In this tutorial you will find all the steps and instructions you need in order to reproduce the experiments performed in "Diversity Matters: Gender Imbalance in Medical Imaging Datasets Produces Biased Classifiers for Computer-aided Diagnosis" by Agostina Larrazabal, Nicolás Nieto, Victoria Peterson, Diego H. Milone, and Enzo Ferrante. October 2019.
This code is based on the following publicly available implementation of CheXNet using Keras: https://github.com/brucechou1983/CheXNet-Keras
Step 0: If it is your first time coding in Python 3, you will have to install it. We recommend to install Anaconda Distribution:
You could find some straigthforward instructions in the following tutorial (up to Step 8):
https://www.digitalocean.com/community/tutorials/how-to-install-anaconda-on-ubuntu-18-04-quickstart
We use conda 4.7.12
In this repository you will find all the scripts needed to repoduce our experiments.
-
Open a Terminal
-
Set the terminal path in the unzip GenderBias_CheXNet
(base)>> python batch_download_zips.py
This may take a while.
If you rather prefer to download the data by your own, you could find all the files here:
https://nihcc.app.box.com/v/ChestXray-NIHCC/folder/37178474737
1- Open a Terminal in the repository's path.

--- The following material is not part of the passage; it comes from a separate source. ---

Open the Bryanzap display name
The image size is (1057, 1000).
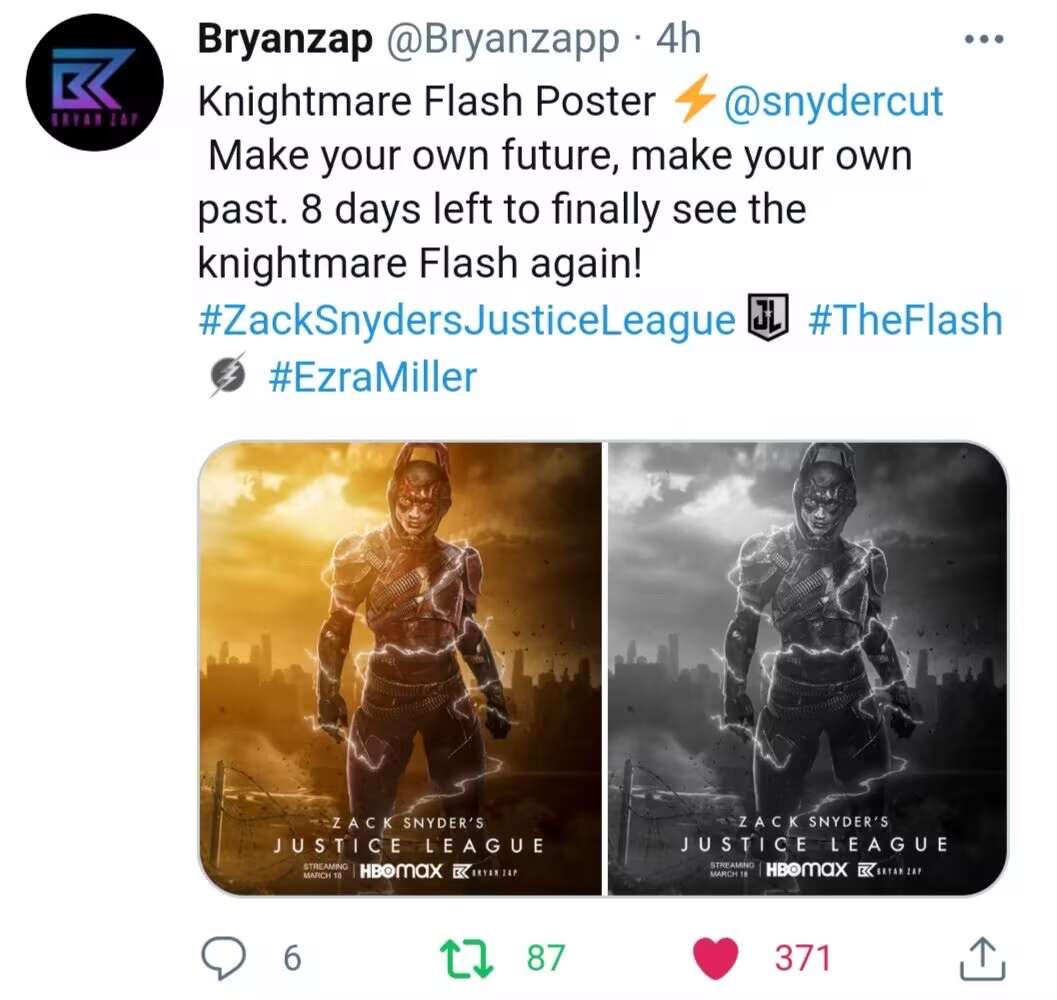coord(285,40)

2- Run the following command:
(base)>>conda env create --name your_env_name --file requirements.txt
Some packages could not be install by conda so we have to install theme with pip inside your environmiroment.
(base)>>source activate your_env_name
(your_env_name)>> pip install pillow==4.2.0
(your_env_name)>> pip install opencv-python==4.1.0.25
(your_env_name)>> pip install imgaug==0.2.9
Check your system cuda version
(your_env_name)>> nvcc --version
Update your env cuda version
(your_env_name)>> conda install cudatoolkit==your_cuda_version
(base)>>source activate your_env_name
You will see your environment name in the command line
(your_env_name)>>
First, make sure that in "config_file.ini" the image_source_dir contains the path where you have download the dataset.

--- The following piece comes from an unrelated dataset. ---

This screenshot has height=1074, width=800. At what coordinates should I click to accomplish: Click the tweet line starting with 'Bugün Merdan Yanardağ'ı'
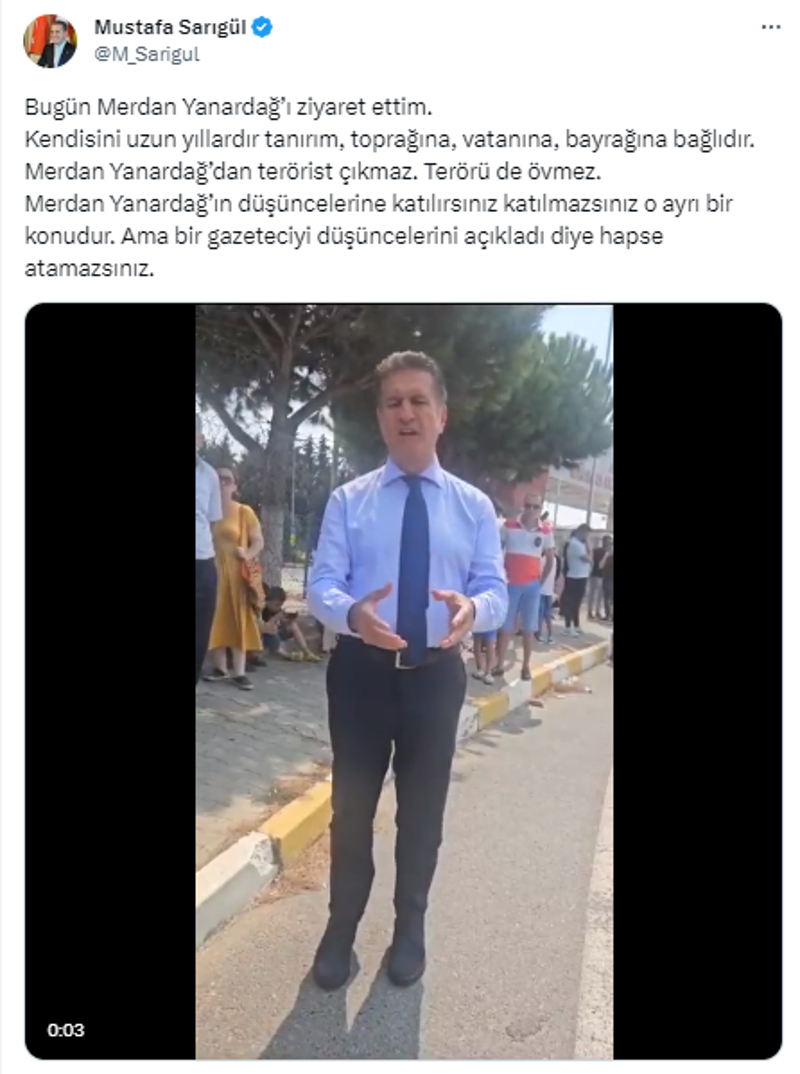(229, 108)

Run the training script with the following command:
(yout_env_name)>> python3 training.py
When the training process finished, you will find the "/output" folder that contains the trained weights of the network.

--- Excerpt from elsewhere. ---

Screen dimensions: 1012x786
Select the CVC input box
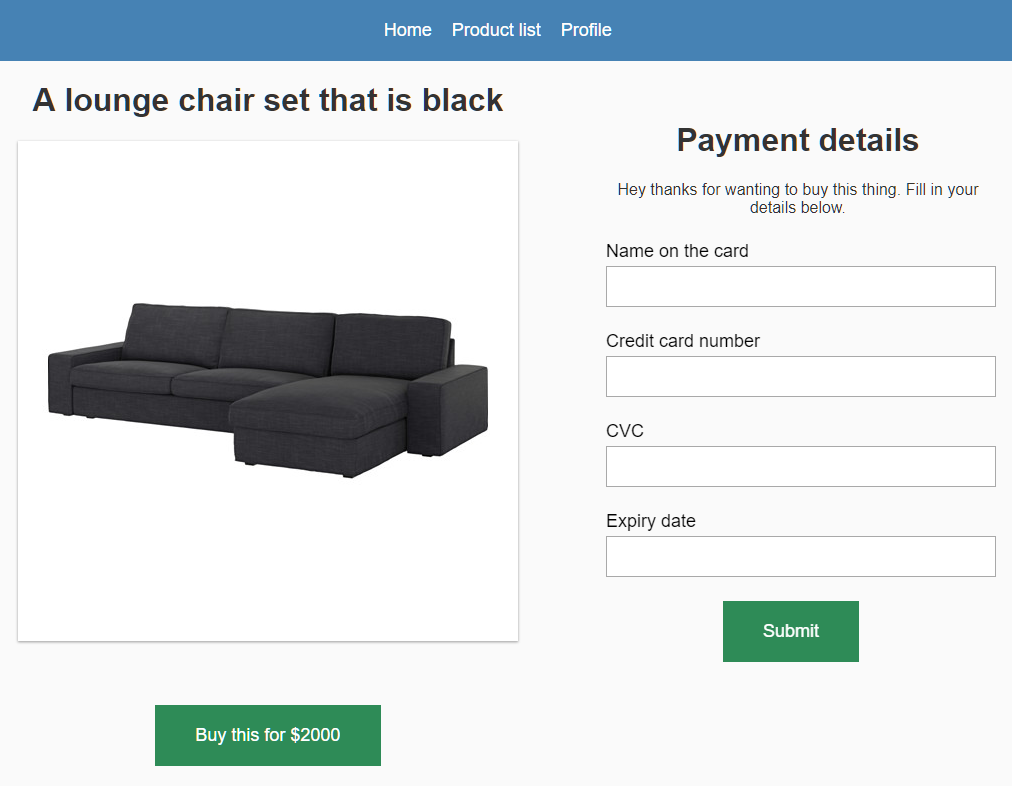[x=800, y=466]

Now that you have your model trained, it is time to generate predictions in unseen data
Run the testing script with the following command:
(your_env_name)>>python3 testing.py
When the testing is over, you will find the network predictions in the "/output" folder.
As an example, for the fold 0, training with only male images and testing on female set you will find:
y_pred_run_0_train_0%_female_images_test_female.csv